7 Is a similar process to the ACT appropriate, where the Sheriff makes a preliminary decision and matters only need to go to a hearing if the recommendation is that support cannot be reasonably provided?

8 At what stage of the jury selection process should this assessment occur?

9 What role should the Juries Commissioner or Juries Victoria play in the assessment process? Should anyone else be involved?

10 What sorts of matters should be considered in determining whether it is ‘reasonable’ to provide supports? Is the ACT approach appropriate or should additional factors be listed in legislation?

11 Should prospective jurors be questioned in open court, or in a private hearing?

12 Does the Juries Commissioner need any further powers to allow Juries Victoria to better channel a prospective juror into a more suitable jury pool?

Actual capacity limitations

7.18 Even where all the appropriate steps have been taken to provide supports, a prospective juror who is deaf, hard of hearing, blind or with low vision may not be suited to perform their duty due to the particularities of the case at hand. In trials where the jury is called upon to assess voice or visual identification evidence, it may not be appropriate to include a juror who is deaf or blind. The issue is not the practicality of providing supports but whether the provision of support would overcome the juror’s disability sufficiently to allow them to perceive and deliberate on the particular type of evidence likely to arise in that trial.

7.19 The Commission does not anticipate that this would occur very often, but it is an important consideration. We seek community feedback on ways to address capacity limitations even when reasonable supports are available. One option is for the judge to consider this issue when assessing the reasonableness of providing supports. The judge could be provided with a power to exclude a juror where the judge concludes that the juror will not be able to perform their role, having considered the nature of the trial, the likely evidence, the supports and the abilities of the juror.

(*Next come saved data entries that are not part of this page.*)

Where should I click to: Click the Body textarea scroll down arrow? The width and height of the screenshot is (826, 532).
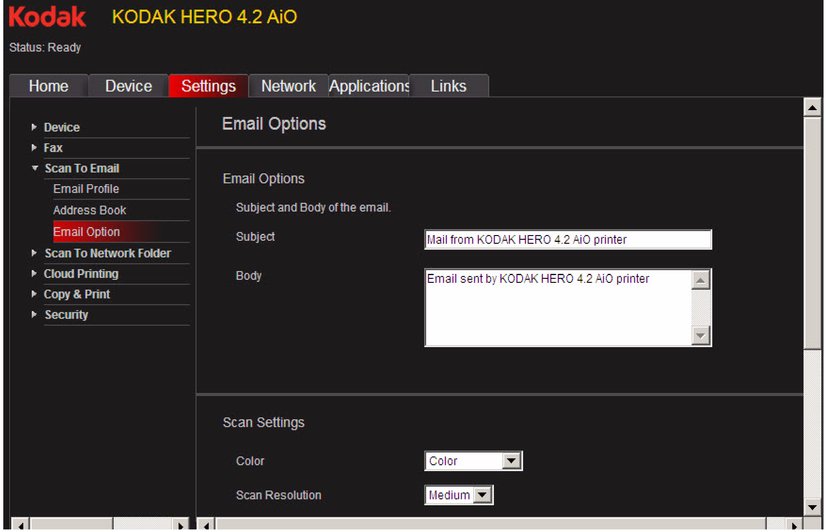[x=701, y=336]
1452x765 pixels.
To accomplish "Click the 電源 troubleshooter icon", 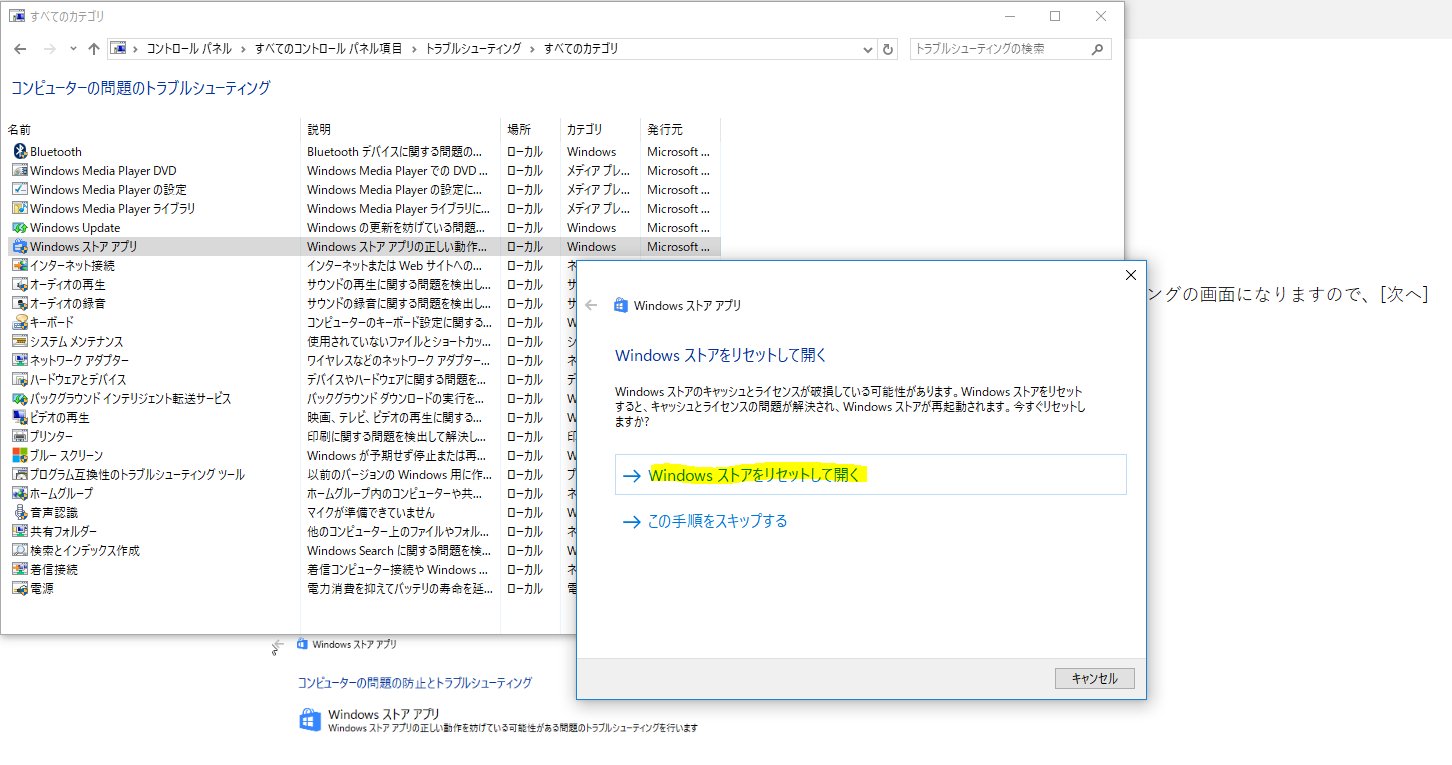I will point(22,588).
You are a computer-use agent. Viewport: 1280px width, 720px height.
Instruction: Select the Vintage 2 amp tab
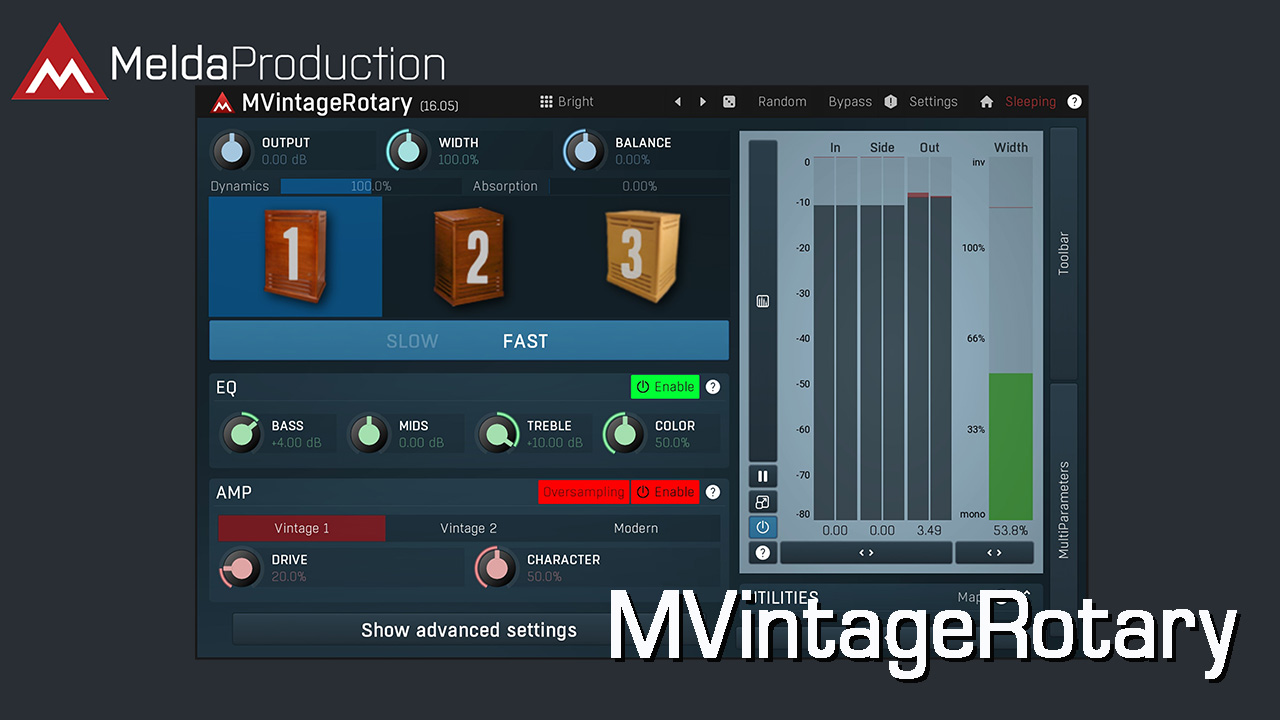pos(468,528)
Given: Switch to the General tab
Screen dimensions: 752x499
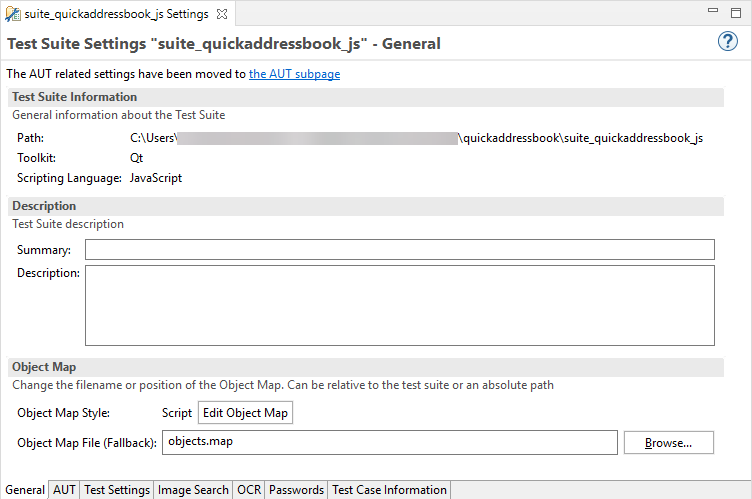Looking at the screenshot, I should pos(25,490).
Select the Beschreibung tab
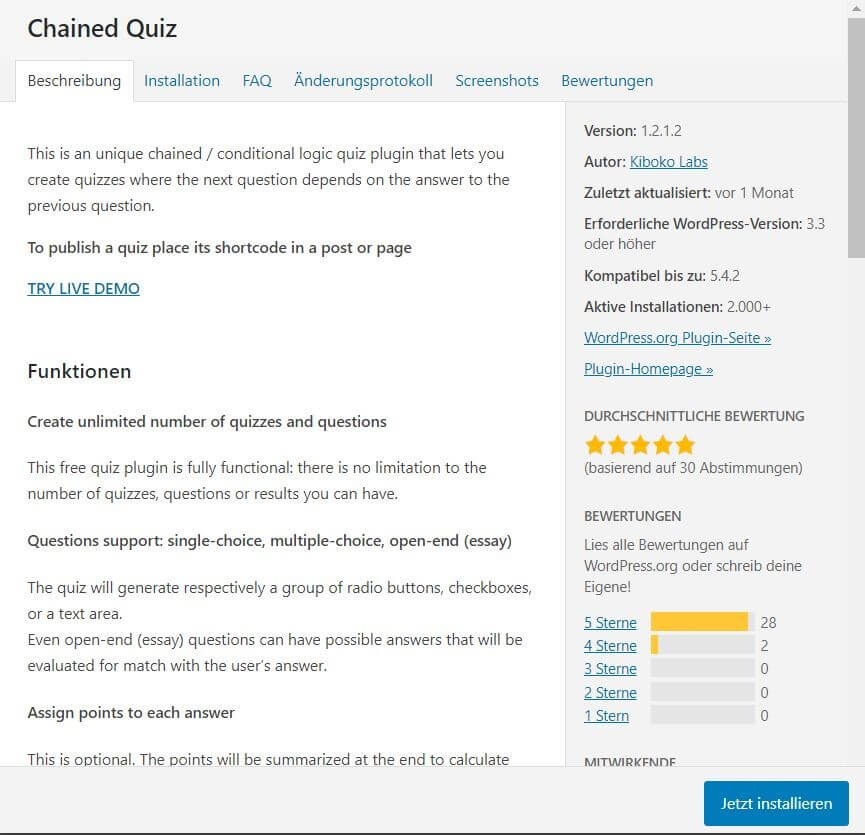The width and height of the screenshot is (865, 835). (x=74, y=81)
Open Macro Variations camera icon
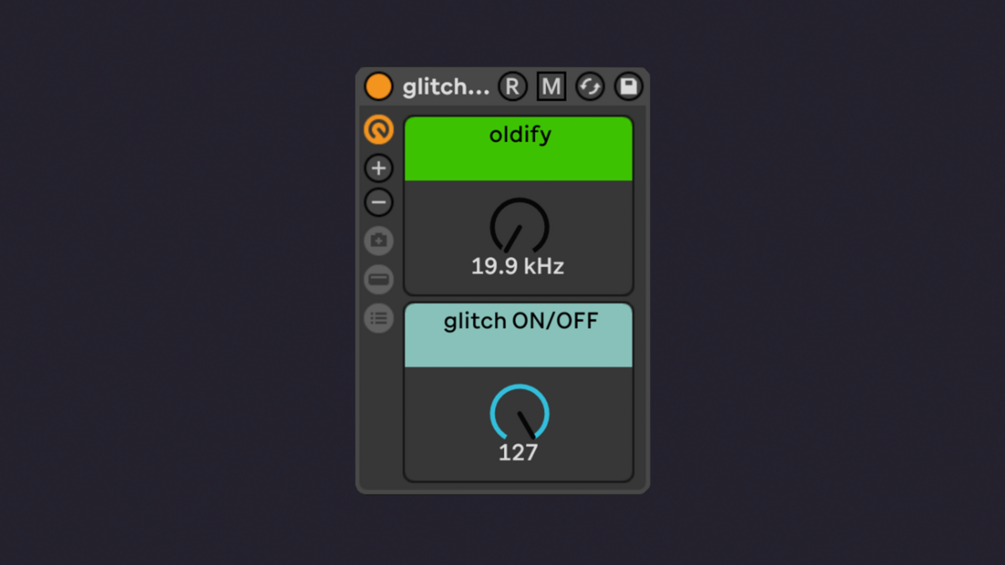 tap(379, 241)
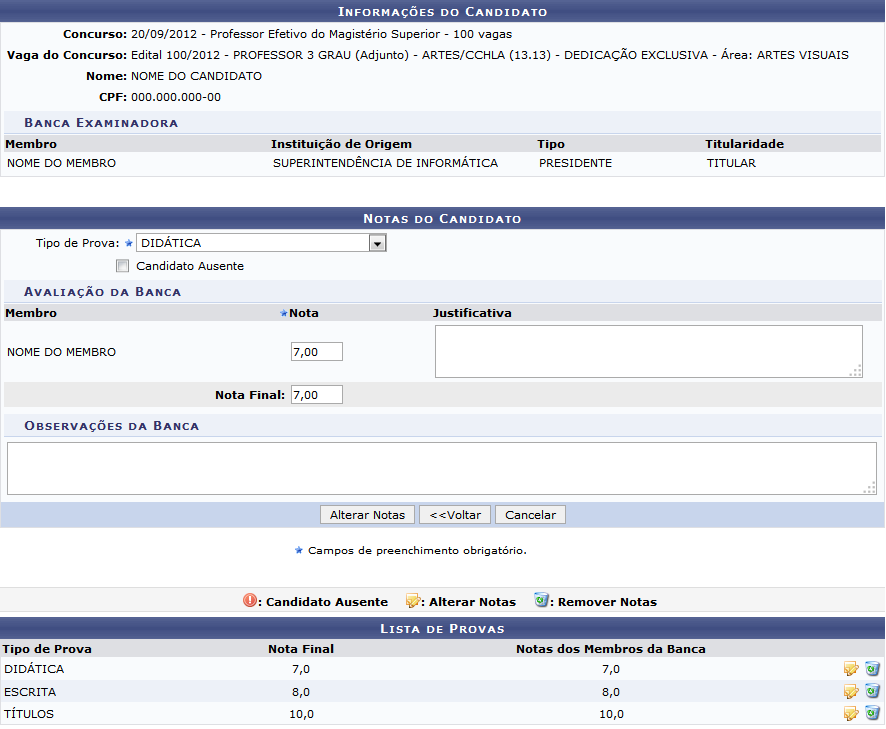Viewport: 886px width, 729px height.
Task: Click the Cancelar button
Action: pos(530,515)
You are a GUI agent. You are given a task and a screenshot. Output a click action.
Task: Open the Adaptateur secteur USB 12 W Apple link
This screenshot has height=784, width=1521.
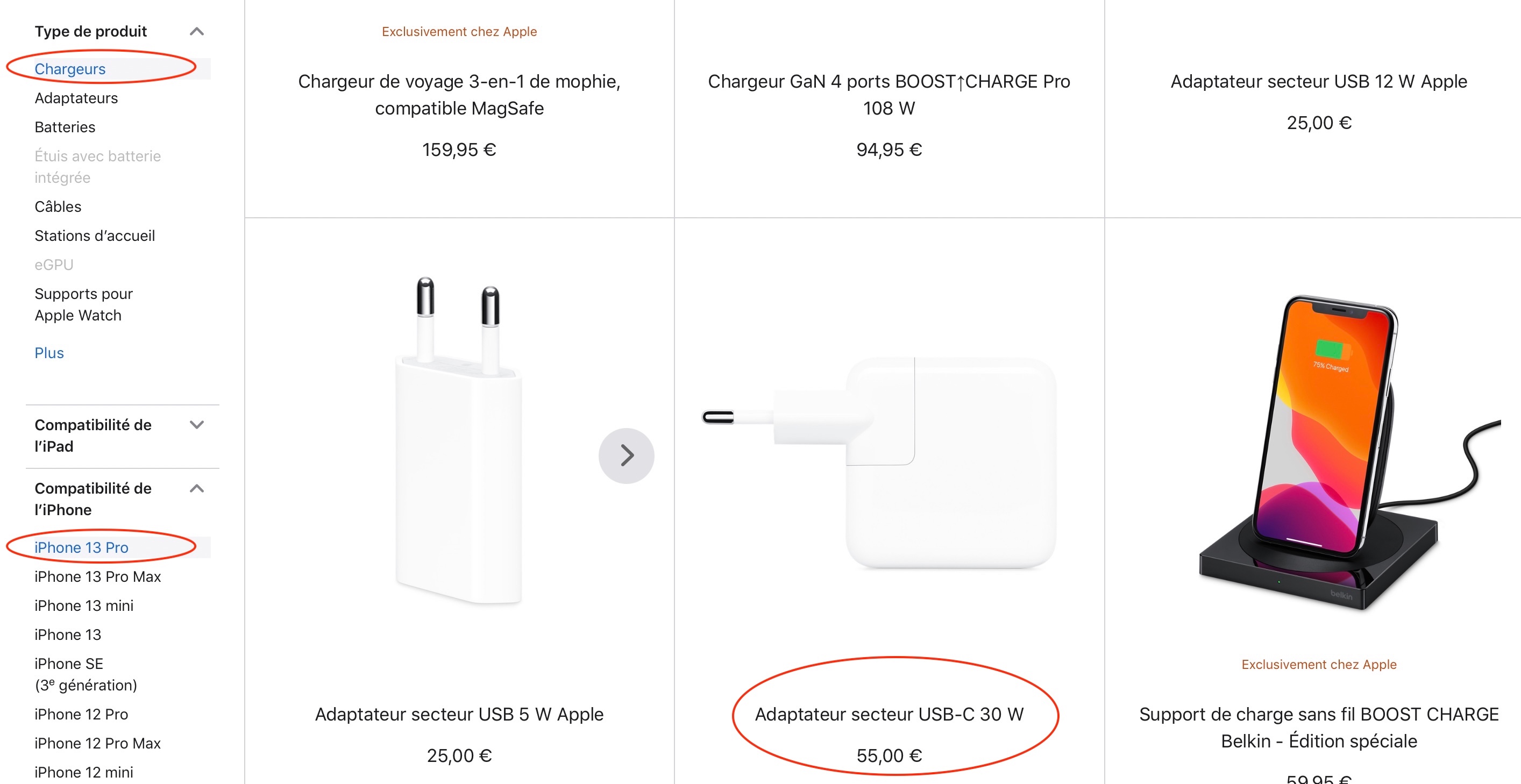pos(1318,82)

In this situation, the juror could be returned to the jury pool and serve, with supports, in a different trial with different types of evidence.

7.20 The explanatory memorandum to the recent reforms in the ACT describes the operation of section 16, which:

recognises the reality that it may not always be possible or reasonable to provide support to a person to serve as a juror. For example, a person with a hearing impairment may not be able to effectively perform the functions of a juror during a trial at which voice identification is expected to be an issue.[16]

7.21 By ensuring that any matters relating to the ability of a juror to perform their role are determined early, the chance of the parties using peremptory challenges or stand aside challenges later may be reduced.

7.22 The New South Wales Law Reform Commission (NSWLRC) recommended that:

the Court should have power to stand aside a blind or deaf person summoned for jury duty if it appears to the Court that, notwithstanding the provision of reasonable adjustments, the person is unable to discharge the duties of a juror in the circumstances of the trial for which that person is summoned. This power should be exercisable on the Court’s own motion or on application by the Sheriff.[17]

7.23 In England, when the matter of the capacity of a juror with a disability to serve is heard,

the judge shall determine whether or not the person should act as a juror; but he shall affirm the summons unless he is of the opinion that the person will not, on account of his disability, be capable of acting effectively as a juror, in which case he shall discharge the summons.[18]

Other powers to discharge a juror

7.24 Judges have inherent common law powers and powers under the Act to exclude jurors who may not be able to properly perform their functions.[19] These powers might be exercised where incapacity only arises when a jury is empanelled and the trial is underway. It does not appear that any changes are required to these general powers. The alternative approach might be for the judge to rely on these existing powers when determining actual capacity issues of people in the subject groups.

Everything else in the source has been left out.